Neben der Tatsache, dass keiner auf die Idee kommt, das tonnenschwere Equipment einfach zurück zu lassen, obwohl sie schon halb verhungert um ihr Leben kämpfen, ist das Ende ziemlich schwer zu schlucken. Da rennen die zwei verbliebenen Möchtegern-Dokumentarfilmer in ein Haus, um dort ihren entführten Freund zu retten. Das filmen sie nicht nur mit, sondern halten sich selbst im Laufen die Kamera immer so vor das Gesicht, dass alles ganz genau aufgenommen wird. Und das bis cirka 2 Sekunden vor ihrem eigenen gewaltsamen Ende. Mir ist schon klar, dass diese Szene im Film sein muss, weil es sonst kein Ende gibt, aber trotzdem denkt man sich beim Ansehen, dass kein Mensch hier noch die Kamera eingeschaltet hätte.
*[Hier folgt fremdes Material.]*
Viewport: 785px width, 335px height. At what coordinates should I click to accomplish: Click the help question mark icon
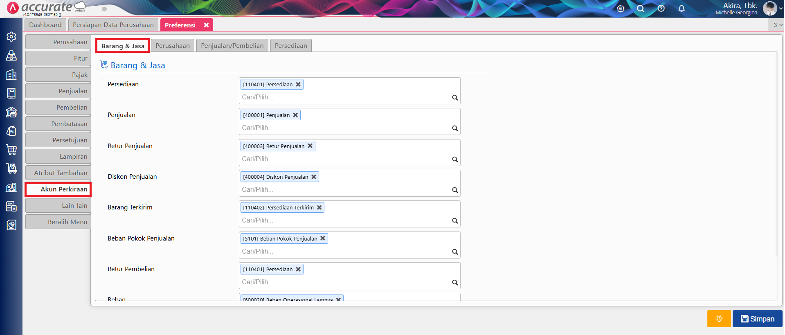click(x=661, y=9)
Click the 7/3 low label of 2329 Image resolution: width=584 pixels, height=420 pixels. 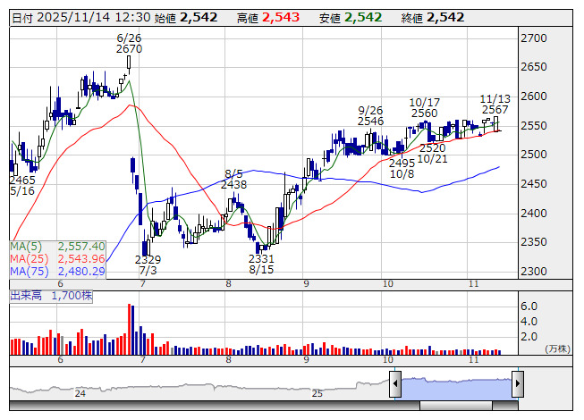pyautogui.click(x=148, y=265)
Bitte versteht mich nicht falsch, mir ist schon klar, wieso zumindest einige dieser Szenen in den angesprochenen Filmen sind. Trotzdem kann man eben nicht immer ignorieren, dass die Kamera an manchen Stellen im Normalfall schon längst nicht mehr laufen würde.

Wie sieht es mit euch aus? Musstet ihr bei diesen Filmen auch schon ein paar Mal den Kopf schütteln?

13 Kommentare:

  1. Obwohl das alles stimmt und sehr schön analysiert ist: vor ein paar Wochen fand eine Schießerei in New York zwischen der Polizei und einem Verwirrten oder Drogensüchtigen oder so (das habe ich mir einfach nicht gemerkt) statt. Ich würde sehen, dass ich irgendwo Deckung finde. Dort haben Leute das mit ihren Handys gefilmt, obwohl die Kugeln flogen. Oder diese ganzen unsäglichen "Desaster"-Formate leben ja auch davon, dass Menschen drauf halten.

    Naja, musste mal meckern über den Sittenverfall ... :-)

    Ich mag found-footage-Filme nicht. Und jetzt habe ich ein schönes Argument mehr.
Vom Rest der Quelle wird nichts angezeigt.